Transcribe a recording → notes / MIDI
from pytheory import Score
score = Score.from_wav("hum.wav", bpm=80)
for name, part in score.parts.items():
print(name, len(part.notes), "notes")
score.save_midi("hum.mid")
Score.from_wav(path, *, bpm=None, quantize=None, split=False, fmin=50, fmax=1500).
quantize=0.25 snaps to sixteenths; split=True separates a full mix into
bass + melody (and drums) instead of one monophonic melody part.
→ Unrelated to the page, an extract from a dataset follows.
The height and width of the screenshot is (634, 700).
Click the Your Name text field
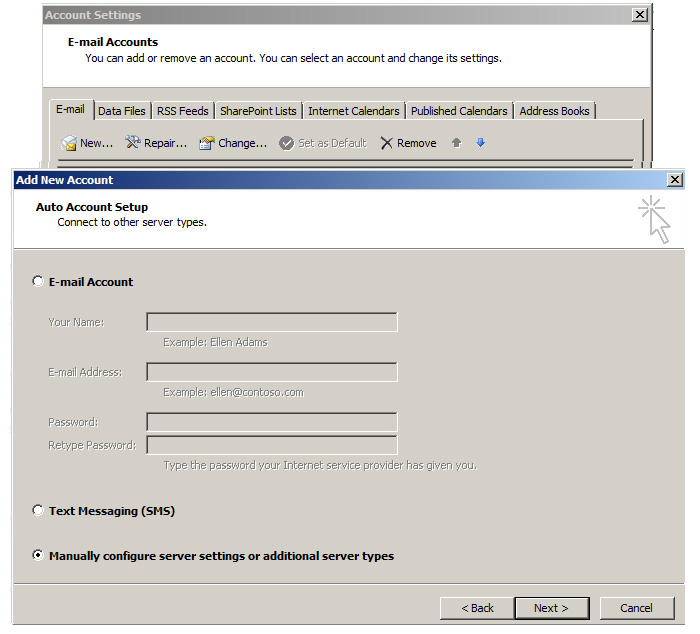click(271, 322)
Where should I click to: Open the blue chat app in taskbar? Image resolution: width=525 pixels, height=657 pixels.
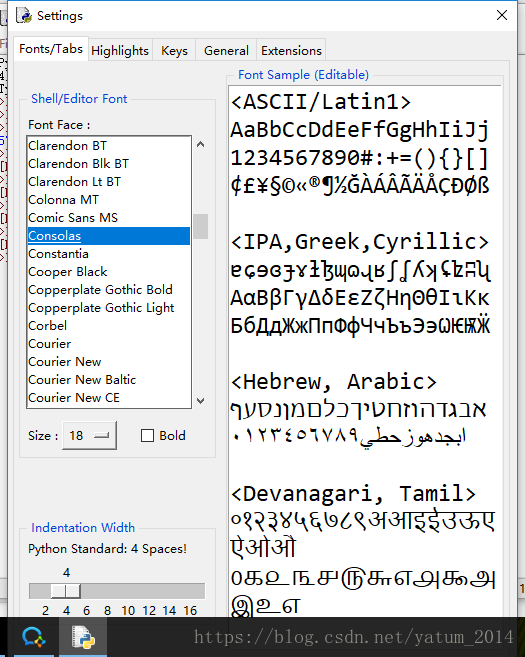coord(34,637)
.m4a/.mp3 work if afconvert/ffmpeg is available; WAV always works.
- CLI equivalent:
pytheory transcribe hum.m4a out.mid (add --split,
--quantize 0.25, --bpm 90).
Identify the chord in an audio buffer
from pytheory.audio import identify_chord
import scipy.io.wavfile
sr, data = scipy.io.wavfile.read("clip.wav")
identify_chord(data, sr)
Returns a best-guess symbol with a confidence (0..1) and the detected
notes, or None if it can't tell. Works best on clean, sustained chords; it's
a real-time recognizer, not a perfect oracle. (The live version is
pytheory tune --chords, in the guitar skill.)
Import MIDI
from pytheory import Score
score = Score.from_midi("song.mid")
Export to every format
score.save_midi("song.mid")
open("song.abc", "w").write(score.to_abc(title="Song", key="C"))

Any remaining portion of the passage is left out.